**SOURCE DOCUMENT**:

___

ELF code emitter for Z80 architecture (naiive impl.)

pawosm-arm commented 4 years ago

Following the ability of the other 8-bit platform supported by LLVM (AVR) to generate ELF object files, I have prepared this crude ELF code emmiter for Z80. It was not extensively tested, mostly due to the lack of a compatible runtime library (e.g. for CP/M system).

Some caveats:

- The Z80 backend emits a lot of compiler library calls as specified in
  llvm/lib/Target/Z80/Z80ISelLowering.cpp making it hard for practical use

jacobly0 commented 4 years ago

This backend has always has always supported avoiding undocumented instructions, but there's not any frontend support for it yet. The simplest way to pass it to clang is something like -Xclang -target-feature -Xclang -undoc,-idxhalf, but once I push it should be as simple as -march=generic.

Also, I can repro the invalid mnemonics so I'll fix that soon.

pawosm-arm commented 4 years ago

This backend has always has always supported avoiding undocumented instructions, but there's not any frontend support for it yet. The simplest way to pass it to clang is something like -Xclang -target-feature -Xclang -undoc,-idxhalf, but once I push it should be as simple as -march=generic.

Also, I can repro the invalid mnemonics so I'll fix that soon.

This -march=generic would be helpful to generate better code as for now, idxhalf's and lea's are implemented with generating workaround machine code (which isn't the best solution). Yet what I would like to see the most is the less use of compiler library routines. E.g., in the example main.c code I wrote:

const int n = ((unsigned char)(argv[0][0]));

...where argv is a pointer to a pointer of signed char elements. This explicit signed char to unsigned char cast may look awkward, unfortunately, if I omit that, the Z80 backend will generate a call to a compiler function __bshrs (which I don't have implemented) with the casted value passed in the A register and 7 passed in the B register. Unfortunately, casting of signed character to integer happens pretty often in C codes, so this needs to be addressed somehow.

jacobly0 commented 4 years ago

Alright, I finally got caught up with unfixed bugs and pushed, so the sext opt I wrote a few weeks ago should solve your __bshrs issue. Note that, naturally, it is not reasonable to replace every instance of libcalls, but I can still do it if an optimization warrants it. Also, if you need help implementing a libcall just ask, I can write them from scratch pretty quickly, for example here's an implementation of __bshrs.

___

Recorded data
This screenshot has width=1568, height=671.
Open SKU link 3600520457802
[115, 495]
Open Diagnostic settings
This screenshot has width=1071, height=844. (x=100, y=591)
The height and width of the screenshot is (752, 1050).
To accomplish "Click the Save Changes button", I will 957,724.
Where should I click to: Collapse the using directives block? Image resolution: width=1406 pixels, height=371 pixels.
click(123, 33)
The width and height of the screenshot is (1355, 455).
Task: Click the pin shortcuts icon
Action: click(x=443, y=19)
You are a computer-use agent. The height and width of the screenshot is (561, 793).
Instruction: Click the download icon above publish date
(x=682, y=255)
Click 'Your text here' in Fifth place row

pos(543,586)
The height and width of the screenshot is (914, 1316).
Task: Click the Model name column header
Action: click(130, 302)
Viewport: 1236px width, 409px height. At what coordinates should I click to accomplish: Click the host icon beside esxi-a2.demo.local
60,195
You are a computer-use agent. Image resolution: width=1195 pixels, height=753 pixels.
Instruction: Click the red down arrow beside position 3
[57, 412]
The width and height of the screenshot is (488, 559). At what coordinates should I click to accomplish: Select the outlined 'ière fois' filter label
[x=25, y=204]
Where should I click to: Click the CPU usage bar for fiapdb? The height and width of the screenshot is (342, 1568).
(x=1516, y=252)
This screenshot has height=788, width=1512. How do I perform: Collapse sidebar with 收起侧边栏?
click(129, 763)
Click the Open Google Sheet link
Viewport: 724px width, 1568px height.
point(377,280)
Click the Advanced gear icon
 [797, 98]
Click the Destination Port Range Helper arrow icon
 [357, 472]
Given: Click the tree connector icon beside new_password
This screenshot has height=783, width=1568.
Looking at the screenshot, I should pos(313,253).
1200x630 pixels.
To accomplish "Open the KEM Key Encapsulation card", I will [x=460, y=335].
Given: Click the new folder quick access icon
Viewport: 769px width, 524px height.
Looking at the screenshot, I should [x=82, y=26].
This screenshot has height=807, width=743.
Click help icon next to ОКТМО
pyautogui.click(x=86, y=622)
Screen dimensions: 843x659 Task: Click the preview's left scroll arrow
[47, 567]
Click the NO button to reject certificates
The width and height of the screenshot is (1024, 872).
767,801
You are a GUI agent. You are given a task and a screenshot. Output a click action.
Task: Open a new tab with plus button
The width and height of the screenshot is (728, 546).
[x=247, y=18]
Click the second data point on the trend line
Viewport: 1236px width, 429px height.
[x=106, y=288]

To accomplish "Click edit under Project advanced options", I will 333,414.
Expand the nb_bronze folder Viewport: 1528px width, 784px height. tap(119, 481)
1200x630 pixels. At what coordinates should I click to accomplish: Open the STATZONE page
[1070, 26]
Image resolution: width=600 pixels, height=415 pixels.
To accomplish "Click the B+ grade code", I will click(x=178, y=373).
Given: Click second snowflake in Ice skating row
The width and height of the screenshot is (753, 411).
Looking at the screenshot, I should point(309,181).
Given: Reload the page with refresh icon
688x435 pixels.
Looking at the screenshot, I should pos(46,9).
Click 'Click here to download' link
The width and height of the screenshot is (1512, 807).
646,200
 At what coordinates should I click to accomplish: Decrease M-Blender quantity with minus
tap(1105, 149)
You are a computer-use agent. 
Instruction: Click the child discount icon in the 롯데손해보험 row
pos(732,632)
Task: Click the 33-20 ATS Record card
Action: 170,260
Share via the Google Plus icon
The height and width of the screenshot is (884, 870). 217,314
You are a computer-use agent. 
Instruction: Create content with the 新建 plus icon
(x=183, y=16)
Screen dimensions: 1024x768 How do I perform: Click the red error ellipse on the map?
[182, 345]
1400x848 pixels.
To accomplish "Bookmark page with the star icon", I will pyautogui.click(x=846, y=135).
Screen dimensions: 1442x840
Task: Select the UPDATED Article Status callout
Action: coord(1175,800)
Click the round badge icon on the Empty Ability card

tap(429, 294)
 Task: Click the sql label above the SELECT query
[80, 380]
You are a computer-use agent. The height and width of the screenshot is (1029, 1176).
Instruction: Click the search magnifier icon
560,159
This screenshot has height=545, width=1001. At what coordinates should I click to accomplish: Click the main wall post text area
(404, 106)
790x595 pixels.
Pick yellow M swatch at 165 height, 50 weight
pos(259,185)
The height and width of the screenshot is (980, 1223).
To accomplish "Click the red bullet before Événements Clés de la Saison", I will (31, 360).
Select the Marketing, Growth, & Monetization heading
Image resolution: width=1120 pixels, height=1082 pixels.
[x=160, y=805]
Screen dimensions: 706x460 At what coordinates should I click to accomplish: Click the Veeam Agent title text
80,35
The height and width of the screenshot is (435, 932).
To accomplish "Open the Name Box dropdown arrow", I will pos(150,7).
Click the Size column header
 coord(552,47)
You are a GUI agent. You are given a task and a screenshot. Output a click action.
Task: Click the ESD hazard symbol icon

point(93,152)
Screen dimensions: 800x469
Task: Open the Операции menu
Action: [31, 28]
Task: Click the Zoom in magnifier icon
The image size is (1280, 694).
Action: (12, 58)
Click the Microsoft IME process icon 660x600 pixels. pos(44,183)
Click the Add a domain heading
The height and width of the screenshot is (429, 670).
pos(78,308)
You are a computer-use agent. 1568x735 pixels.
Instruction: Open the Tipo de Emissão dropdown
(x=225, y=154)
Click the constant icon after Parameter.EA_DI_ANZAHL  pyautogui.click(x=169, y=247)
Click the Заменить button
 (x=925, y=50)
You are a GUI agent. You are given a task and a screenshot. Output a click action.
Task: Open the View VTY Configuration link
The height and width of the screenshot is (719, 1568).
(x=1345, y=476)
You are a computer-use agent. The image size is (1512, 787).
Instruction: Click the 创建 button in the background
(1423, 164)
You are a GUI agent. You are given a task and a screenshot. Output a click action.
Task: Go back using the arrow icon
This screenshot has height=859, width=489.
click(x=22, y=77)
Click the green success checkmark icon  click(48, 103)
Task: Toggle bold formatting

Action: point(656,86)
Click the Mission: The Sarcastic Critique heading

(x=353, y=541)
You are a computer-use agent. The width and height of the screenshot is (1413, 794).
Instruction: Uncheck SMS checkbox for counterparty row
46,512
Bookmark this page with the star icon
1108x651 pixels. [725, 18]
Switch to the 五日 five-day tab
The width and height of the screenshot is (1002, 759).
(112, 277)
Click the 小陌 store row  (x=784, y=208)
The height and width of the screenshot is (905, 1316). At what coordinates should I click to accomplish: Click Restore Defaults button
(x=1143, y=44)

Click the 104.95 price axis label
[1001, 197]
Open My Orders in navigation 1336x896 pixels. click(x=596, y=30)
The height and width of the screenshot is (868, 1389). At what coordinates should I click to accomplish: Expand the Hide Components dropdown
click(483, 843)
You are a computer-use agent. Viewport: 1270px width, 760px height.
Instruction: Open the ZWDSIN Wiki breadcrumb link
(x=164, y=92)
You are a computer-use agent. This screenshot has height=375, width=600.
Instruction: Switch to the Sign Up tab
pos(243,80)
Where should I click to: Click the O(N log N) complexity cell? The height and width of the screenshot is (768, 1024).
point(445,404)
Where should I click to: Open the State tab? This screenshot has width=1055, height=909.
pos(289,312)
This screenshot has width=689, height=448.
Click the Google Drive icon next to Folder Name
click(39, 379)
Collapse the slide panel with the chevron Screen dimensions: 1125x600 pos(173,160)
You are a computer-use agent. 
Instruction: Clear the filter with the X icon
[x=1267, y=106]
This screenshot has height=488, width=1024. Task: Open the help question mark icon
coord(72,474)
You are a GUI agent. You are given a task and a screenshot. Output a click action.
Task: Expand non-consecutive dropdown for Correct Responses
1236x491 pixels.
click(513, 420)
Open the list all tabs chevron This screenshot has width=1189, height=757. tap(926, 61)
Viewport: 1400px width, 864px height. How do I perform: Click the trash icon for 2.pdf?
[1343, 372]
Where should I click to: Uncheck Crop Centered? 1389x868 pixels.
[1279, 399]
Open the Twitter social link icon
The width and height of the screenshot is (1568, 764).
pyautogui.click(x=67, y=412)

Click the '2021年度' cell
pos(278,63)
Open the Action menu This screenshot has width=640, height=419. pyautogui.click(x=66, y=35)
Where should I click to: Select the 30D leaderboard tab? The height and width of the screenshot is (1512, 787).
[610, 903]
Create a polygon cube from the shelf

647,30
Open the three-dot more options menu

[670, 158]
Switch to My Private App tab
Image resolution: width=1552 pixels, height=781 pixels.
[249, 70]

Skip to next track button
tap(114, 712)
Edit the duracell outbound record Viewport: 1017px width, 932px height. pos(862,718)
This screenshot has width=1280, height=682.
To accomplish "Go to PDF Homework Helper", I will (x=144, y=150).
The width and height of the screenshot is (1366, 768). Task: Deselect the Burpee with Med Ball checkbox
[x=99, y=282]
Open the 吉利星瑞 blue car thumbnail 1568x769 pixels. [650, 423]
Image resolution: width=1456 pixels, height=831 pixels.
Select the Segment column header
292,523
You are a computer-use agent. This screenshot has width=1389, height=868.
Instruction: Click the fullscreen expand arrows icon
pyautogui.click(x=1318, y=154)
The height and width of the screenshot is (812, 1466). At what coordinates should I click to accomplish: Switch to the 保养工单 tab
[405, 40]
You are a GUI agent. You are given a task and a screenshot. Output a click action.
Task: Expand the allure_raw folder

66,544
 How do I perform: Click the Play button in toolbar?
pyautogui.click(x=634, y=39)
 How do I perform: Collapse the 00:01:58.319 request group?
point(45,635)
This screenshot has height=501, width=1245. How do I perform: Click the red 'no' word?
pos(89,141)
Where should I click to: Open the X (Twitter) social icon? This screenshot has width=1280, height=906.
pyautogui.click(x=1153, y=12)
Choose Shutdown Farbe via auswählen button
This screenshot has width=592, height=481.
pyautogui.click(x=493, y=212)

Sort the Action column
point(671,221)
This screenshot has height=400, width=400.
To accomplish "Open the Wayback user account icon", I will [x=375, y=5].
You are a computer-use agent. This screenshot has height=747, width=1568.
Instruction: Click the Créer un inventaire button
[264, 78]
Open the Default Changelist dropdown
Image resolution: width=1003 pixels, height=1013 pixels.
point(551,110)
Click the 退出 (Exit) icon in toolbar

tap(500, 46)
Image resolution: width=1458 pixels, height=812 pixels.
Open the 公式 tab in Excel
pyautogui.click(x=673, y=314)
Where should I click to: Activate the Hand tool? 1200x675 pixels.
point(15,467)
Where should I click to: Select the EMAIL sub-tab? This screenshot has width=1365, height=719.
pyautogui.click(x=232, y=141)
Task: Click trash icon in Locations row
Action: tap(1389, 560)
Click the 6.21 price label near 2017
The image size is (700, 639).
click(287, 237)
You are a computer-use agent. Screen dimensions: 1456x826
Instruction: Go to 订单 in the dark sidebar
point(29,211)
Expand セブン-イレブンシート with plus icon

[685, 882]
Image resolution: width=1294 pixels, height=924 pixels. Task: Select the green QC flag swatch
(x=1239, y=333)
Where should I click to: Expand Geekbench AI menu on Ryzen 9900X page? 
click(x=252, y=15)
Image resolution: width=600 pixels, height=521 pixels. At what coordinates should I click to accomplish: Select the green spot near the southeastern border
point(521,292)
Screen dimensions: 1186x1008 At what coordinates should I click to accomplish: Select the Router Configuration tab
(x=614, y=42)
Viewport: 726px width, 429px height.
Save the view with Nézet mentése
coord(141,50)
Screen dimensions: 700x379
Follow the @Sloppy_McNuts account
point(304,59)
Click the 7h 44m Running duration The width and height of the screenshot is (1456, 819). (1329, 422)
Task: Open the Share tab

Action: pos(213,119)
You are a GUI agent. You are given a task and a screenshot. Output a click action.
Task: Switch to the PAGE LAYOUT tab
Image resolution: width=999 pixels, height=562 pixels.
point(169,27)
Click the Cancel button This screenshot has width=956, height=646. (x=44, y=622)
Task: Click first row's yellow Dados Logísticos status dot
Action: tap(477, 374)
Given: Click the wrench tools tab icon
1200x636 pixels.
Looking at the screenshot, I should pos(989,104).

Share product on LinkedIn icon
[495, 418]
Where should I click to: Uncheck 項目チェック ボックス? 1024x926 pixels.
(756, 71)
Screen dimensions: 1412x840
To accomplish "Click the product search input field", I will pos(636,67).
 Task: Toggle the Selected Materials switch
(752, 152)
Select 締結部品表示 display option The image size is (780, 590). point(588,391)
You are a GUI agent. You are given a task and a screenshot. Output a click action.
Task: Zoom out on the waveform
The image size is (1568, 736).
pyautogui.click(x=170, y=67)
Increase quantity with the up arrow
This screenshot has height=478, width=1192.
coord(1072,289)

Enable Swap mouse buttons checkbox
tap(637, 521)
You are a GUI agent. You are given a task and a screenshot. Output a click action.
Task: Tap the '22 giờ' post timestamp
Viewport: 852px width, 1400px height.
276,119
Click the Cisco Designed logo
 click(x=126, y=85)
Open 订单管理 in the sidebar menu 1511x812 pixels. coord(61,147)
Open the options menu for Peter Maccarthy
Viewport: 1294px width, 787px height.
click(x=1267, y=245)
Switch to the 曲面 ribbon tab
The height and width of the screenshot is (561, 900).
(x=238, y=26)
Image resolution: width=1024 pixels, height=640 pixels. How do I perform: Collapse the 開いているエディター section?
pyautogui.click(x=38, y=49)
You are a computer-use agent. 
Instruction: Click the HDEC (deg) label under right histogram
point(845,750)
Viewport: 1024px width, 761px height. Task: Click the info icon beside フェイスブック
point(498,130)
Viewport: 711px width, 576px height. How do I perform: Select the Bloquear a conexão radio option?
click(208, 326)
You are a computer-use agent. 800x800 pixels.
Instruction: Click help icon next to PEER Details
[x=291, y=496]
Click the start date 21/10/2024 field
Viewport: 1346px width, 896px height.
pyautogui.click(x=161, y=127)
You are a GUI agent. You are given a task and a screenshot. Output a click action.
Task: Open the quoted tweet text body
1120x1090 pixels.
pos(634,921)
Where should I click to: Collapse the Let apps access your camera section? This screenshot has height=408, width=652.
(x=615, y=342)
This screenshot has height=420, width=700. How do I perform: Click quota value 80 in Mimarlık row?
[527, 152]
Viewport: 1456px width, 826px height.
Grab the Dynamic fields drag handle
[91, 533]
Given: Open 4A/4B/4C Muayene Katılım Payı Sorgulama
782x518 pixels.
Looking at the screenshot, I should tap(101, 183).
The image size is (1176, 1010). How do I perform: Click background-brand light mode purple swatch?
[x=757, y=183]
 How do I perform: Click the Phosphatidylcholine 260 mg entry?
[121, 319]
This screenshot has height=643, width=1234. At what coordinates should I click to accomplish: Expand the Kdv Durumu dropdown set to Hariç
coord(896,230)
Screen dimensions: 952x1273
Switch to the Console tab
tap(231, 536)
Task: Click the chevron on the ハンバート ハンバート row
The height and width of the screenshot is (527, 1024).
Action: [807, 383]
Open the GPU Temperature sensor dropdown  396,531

___

**WHAT TO WORK ON**:
a) In the Z80 ELF emitter thread, write out the passage from "Following the ability" up to and including "for CP/M system).", replacing "crude" with "basic".
b) In the Z80 ELF emitter thread, which compiler function does the backend call when the explicit signed char to unsigned char cast is left out?

**RESULTS OF THE EXERCISE**:
a)
Following the ability of the other 8-bit platform supported by LLVM (AVR) to generate ELF object files, I have prepared this basic ELF code emmiter for Z80. It was not extensively tested, mostly due to the lack of a compatible runtime library (e.g. for CP/M system).

b) __bshrs